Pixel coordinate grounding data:
···

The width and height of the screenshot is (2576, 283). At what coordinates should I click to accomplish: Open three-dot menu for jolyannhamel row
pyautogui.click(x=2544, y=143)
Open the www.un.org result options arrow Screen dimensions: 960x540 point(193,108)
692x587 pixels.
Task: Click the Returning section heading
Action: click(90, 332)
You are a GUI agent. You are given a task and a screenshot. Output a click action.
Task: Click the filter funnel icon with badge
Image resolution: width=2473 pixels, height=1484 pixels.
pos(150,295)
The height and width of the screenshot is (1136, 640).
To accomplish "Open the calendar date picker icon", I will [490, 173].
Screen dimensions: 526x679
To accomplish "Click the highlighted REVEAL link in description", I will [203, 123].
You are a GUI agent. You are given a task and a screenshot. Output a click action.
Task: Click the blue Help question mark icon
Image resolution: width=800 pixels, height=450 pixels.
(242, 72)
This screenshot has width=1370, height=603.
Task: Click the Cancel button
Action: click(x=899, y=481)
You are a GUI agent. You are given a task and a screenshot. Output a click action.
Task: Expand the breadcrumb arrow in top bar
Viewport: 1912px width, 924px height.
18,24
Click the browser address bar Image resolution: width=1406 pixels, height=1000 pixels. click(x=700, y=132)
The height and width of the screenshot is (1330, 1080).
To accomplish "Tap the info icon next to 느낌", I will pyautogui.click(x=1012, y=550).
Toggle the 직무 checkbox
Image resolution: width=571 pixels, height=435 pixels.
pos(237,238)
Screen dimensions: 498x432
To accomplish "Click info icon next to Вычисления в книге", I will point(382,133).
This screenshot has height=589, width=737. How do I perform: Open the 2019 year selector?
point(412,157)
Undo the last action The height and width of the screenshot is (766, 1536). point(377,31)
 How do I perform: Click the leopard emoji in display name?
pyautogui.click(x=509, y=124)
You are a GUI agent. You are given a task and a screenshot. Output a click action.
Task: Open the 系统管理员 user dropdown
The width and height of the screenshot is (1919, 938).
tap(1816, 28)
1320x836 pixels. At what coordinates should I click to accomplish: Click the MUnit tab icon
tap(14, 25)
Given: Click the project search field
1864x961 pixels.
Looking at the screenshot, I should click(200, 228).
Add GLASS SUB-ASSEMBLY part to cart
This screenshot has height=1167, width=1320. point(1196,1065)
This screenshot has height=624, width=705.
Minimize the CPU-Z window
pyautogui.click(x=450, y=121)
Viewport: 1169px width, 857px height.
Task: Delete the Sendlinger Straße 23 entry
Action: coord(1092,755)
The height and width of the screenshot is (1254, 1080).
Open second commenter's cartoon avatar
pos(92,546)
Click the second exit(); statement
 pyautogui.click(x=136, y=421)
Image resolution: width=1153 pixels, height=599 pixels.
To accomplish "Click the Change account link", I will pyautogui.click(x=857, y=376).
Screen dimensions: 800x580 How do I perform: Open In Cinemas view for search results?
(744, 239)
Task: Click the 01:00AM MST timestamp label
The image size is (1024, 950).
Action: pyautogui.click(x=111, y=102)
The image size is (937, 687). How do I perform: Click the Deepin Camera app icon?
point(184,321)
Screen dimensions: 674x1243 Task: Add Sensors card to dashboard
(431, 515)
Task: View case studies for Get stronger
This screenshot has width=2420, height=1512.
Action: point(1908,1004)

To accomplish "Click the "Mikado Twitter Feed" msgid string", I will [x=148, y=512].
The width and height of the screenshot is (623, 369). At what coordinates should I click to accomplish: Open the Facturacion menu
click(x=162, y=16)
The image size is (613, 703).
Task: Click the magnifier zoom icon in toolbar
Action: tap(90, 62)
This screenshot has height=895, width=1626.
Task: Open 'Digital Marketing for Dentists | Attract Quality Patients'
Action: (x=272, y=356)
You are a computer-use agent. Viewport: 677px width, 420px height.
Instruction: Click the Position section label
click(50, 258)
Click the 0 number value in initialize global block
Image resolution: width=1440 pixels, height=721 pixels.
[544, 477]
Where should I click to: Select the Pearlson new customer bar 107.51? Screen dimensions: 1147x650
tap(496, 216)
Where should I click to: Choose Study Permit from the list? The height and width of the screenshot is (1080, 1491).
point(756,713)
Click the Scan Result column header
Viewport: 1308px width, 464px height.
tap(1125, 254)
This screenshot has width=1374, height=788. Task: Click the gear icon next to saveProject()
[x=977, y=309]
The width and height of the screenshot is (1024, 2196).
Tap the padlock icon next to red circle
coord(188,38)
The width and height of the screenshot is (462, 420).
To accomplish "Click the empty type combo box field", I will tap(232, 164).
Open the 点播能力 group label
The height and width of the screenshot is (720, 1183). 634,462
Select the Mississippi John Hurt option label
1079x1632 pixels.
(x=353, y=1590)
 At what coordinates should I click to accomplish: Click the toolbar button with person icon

···

**Exercise goal**
Report every line of the data above that contains the string "info" by copying it in full.

**Result of the exercise**
To accomplish "Tap the info icon next to 느낌", I will pyautogui.click(x=1012, y=550).
To accomplish "Click info icon next to Вычисления в книге", I will point(382,133).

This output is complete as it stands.